Açık Hesap Yöntemi: Açık hesap(cari hesap) yöntemi peşin ödeme yönteminin tersidir. İhracatçı malını, bedelini almaksızın peşinen gönderir. Mal bedelinin ne zaman ödeneceği belirsizdir. İthalatçı açısından en ideal yöntemdir. İthalatçı bazen malları iç piyasasında sattıktan sonra malın bedelini yollayabilir. Satıcının riski sınırsızdır, alıcının riski yoktur

Konsinyasyon: İleri bir tarihte satılmak üzere dış alıcılara komisyonculara ya da dış ülkelerdeki şube ve temsilciliklere emaneten mal gönderilmesidir. Satılmak üzere gönderilen malları teslim alan ilgili kişi veya kuruluşlar malı rayiç değerinden satarlar komisyon vb. giderleri satış gelirinden düşerek kalan tutarı yetkili banka aracılığı ile döviz cinsinden ihracatçıya yollarlar.

Mal Mukabili Ödeme: İhraç edilen malın bedelinin malın ithalatçı tarafından teslim alınmasından sonra ödendiği ödeme şeklidir. İhracatçı malını sevk ettikten sonra, sevkıyata ilişkin vesaiki doğrudan veya bedelsiz teslim edilmek kaydıyla bir banka aracılığı ile ithalatçıya gönderir.

Vesaik Mukabili Ödeme: Vesaik mukabili ödeme, ihracatçının malları yükleyip, malın mülkiyetini temsil eden vesaiki banka üzerinden, vesaik bedelinin tahsil edilmesi şartıyla ithalatçının bankasına gönderildiği ve vesaikin ithalatçıya teslim edilebilmesinin vesaik bedelinin ödenmesine bağlı olduğu ödeme şeklidir.

Akreditif: Alıcı ve satıcının birbirini tanımadığı, karşılıklı ilk kez ticaret yaptığı durumlarda tercih edilen bir ödeme yöntemi olan akreditif, tarafların birbirlerine olan yükümlülüklerini bankalar aracılığı ile resmileştirdiği kredi belgesidir. “Kredi mektubu” olarak Türkçeye çevrilebilecek olan “Letter of Credit” işlemleri kredi limiti gerektirir. Büyük miktarlarda ödemelerin söz konusu olduğu veya uzun vadeli işlemlerde de tercih edilen akreditifler, peşin veya vadeli olarak açılabilir.

Dış ticaret işlemleri, ithalatçı ve ihracatçı açısından bazı riskler taşır. Akreditifli işlemler, her iki tarafın taşıdığı riskleri kendi lehlerine minimuma indirdiği yöntemdir.

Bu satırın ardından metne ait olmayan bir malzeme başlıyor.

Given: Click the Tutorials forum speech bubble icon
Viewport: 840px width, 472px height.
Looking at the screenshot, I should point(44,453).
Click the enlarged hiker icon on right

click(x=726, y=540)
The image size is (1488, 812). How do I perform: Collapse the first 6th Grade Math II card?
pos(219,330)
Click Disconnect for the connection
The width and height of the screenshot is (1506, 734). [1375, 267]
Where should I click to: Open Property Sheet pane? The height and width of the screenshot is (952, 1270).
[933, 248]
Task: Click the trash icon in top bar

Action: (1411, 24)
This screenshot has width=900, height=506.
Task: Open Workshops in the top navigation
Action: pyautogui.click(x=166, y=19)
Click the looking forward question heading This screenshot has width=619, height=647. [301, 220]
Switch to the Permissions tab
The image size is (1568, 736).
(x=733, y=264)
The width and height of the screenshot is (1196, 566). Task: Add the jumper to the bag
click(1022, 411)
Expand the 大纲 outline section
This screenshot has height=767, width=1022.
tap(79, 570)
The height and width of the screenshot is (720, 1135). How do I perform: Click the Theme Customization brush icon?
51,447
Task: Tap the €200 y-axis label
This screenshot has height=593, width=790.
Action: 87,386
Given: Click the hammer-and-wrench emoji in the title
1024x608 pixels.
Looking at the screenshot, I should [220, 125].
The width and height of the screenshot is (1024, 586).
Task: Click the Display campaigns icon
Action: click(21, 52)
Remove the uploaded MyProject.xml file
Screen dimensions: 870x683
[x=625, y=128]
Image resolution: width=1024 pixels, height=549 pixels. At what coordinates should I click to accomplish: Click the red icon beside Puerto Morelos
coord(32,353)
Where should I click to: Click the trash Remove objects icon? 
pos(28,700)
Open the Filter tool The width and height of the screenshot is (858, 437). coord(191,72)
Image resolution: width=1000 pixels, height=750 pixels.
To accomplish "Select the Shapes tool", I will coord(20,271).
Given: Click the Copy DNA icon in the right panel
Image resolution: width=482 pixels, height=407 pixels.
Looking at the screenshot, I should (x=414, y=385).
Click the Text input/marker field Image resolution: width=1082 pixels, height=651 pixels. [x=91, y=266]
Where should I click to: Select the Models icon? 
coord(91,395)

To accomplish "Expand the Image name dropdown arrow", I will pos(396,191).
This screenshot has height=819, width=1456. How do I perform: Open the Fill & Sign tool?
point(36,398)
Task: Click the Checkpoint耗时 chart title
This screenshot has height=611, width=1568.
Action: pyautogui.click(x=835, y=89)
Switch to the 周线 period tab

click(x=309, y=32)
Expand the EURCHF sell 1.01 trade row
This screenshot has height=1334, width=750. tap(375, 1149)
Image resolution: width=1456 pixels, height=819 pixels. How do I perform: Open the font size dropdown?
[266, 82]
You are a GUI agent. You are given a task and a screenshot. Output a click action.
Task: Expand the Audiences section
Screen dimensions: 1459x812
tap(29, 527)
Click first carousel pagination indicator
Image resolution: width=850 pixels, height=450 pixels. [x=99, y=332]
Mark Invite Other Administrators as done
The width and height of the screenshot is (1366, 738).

Açılan akreditif metninde ithalatçı, ihracatçıya hangi belgeleri ne zamana kadar ibraz etmesi halinde ödeme yapacağını bildirir. Bunun karşılığında ise ihracatçı, yüklemeyi istenen koşullarda ve belirtilen tarihe kadar yaptığı takdirde ödemesini alacağını bilir. İthalatçı ise istediği koşullarda ve kalitedeki malın gecikmeksizin yükleneceğinden emin olur.

SWIFT

Society for Worldwide Interbank Financial Telecommunication (SWIFT), yasal olarak S.W.I.F.T. SC, dünya çapındaki bankalar arasında finansal işlemlerin ve ödemelerin yürütülmesine ilişkin hizmetler sağlayan Belçikalı bir kooperatif topluluğudur. Başlıca işlevi, uluslararası ödemelerin başlatıldığı ana mesajlaşma ağı olarak hizmet etmektir. Ayrıca finansal kurumlara, çoğunlukla kendi tescilli “SWIFTNet”inde kullanılmak üzere yazılım ve hizmetler satar ve halk arasında “SWIFT kodları” olarak bilinen ISO 9362 İş Tanımlayıcı Kodlarını (BIC’ler) atar.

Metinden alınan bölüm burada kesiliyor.